- [Work instructions]: Copy every line that contains the string "tweet" from the entries below.

- [Listed records]:
□ □ □ □

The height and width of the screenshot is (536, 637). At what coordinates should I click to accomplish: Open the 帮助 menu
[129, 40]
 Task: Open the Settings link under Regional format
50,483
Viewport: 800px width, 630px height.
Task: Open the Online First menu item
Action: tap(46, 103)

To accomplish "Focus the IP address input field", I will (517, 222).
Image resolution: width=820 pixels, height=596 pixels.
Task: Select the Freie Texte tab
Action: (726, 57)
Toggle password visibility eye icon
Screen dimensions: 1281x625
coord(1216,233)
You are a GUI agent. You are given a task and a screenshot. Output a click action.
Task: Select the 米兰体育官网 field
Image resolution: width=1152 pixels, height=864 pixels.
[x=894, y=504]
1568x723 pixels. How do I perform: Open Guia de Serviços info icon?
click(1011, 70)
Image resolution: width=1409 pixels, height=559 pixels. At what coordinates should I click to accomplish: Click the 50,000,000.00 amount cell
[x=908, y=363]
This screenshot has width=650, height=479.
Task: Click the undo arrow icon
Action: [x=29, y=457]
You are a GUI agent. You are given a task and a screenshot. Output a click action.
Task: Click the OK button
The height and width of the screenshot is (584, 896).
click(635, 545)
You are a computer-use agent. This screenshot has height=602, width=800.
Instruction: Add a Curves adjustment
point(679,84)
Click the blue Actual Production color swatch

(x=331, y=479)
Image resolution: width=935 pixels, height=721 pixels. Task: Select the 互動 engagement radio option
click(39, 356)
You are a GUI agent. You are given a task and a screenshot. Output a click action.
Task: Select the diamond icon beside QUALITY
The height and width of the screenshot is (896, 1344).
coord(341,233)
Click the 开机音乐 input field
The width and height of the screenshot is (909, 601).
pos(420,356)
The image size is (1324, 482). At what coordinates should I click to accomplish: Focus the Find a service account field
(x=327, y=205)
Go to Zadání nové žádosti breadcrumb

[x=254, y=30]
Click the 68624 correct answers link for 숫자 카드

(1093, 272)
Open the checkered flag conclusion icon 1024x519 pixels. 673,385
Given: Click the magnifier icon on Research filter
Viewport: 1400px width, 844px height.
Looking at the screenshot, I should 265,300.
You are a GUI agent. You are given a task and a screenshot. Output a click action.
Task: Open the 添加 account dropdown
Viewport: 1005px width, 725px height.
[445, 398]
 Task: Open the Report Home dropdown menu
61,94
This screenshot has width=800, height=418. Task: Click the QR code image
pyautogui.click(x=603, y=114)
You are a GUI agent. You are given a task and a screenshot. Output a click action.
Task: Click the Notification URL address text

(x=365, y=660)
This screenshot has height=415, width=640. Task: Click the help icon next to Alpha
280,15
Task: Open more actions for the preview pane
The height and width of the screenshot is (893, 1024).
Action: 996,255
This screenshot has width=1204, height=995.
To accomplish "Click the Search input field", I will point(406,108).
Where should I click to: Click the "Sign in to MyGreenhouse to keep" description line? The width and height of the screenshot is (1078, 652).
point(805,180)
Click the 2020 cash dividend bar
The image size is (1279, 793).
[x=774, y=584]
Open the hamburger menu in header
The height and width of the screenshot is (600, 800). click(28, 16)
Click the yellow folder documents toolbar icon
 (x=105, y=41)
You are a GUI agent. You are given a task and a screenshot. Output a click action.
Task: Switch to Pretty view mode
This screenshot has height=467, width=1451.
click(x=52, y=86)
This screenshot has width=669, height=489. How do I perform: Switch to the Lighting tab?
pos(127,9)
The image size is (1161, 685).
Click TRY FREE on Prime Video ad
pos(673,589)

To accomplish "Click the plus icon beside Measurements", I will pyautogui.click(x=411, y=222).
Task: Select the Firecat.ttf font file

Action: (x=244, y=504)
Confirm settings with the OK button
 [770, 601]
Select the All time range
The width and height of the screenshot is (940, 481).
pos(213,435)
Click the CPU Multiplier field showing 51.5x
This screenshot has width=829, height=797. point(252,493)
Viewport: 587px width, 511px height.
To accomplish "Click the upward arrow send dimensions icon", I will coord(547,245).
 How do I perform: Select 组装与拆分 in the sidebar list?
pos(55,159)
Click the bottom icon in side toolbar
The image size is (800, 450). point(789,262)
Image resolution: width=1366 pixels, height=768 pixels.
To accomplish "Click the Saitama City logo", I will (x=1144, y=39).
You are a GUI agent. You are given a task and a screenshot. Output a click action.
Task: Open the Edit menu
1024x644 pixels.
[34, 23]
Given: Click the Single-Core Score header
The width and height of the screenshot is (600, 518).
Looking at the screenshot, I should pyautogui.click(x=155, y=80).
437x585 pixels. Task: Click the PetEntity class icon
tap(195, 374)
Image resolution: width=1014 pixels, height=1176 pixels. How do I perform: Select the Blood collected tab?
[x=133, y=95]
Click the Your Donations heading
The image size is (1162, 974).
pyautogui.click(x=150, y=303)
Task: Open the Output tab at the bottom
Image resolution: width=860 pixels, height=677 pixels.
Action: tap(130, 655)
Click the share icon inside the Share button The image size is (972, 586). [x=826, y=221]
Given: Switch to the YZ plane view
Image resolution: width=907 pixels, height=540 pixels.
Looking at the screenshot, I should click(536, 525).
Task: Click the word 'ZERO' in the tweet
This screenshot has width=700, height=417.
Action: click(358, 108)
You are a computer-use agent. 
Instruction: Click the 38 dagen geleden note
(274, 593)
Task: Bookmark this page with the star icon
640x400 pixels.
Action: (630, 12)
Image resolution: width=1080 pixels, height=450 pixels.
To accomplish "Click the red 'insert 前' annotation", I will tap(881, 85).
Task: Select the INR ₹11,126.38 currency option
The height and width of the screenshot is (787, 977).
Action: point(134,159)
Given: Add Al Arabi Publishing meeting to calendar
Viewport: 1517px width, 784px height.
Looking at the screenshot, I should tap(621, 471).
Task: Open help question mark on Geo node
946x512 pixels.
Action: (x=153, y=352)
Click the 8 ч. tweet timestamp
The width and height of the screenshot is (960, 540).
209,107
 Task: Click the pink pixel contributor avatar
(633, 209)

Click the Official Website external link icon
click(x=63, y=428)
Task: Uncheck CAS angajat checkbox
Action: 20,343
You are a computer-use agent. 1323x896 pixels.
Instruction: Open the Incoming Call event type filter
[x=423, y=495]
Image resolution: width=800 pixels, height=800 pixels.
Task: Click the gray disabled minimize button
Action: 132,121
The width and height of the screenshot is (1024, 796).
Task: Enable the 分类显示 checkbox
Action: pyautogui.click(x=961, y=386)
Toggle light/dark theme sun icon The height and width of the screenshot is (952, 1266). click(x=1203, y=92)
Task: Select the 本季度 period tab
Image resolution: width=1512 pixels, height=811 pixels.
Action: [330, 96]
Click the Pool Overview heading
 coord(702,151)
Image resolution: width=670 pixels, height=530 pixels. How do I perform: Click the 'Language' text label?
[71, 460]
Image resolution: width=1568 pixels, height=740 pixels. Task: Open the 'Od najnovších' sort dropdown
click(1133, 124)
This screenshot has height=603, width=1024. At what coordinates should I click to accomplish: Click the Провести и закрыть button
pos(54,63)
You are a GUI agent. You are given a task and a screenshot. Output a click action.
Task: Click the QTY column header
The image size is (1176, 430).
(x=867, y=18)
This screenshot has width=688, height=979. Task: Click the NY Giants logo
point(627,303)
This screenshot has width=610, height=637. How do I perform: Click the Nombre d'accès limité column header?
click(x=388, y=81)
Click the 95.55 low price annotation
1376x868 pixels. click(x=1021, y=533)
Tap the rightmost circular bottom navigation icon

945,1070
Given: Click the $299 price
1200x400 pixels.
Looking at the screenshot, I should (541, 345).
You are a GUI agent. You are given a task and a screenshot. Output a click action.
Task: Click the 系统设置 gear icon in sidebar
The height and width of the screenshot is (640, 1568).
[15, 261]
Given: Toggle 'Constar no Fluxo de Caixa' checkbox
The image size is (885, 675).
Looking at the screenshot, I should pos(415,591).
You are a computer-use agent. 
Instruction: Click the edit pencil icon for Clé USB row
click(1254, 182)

□ □ □ □

- [Exercise result]:
Task: Click the word 'ZERO' in the tweet
Click the 8 ч. tweet timestamp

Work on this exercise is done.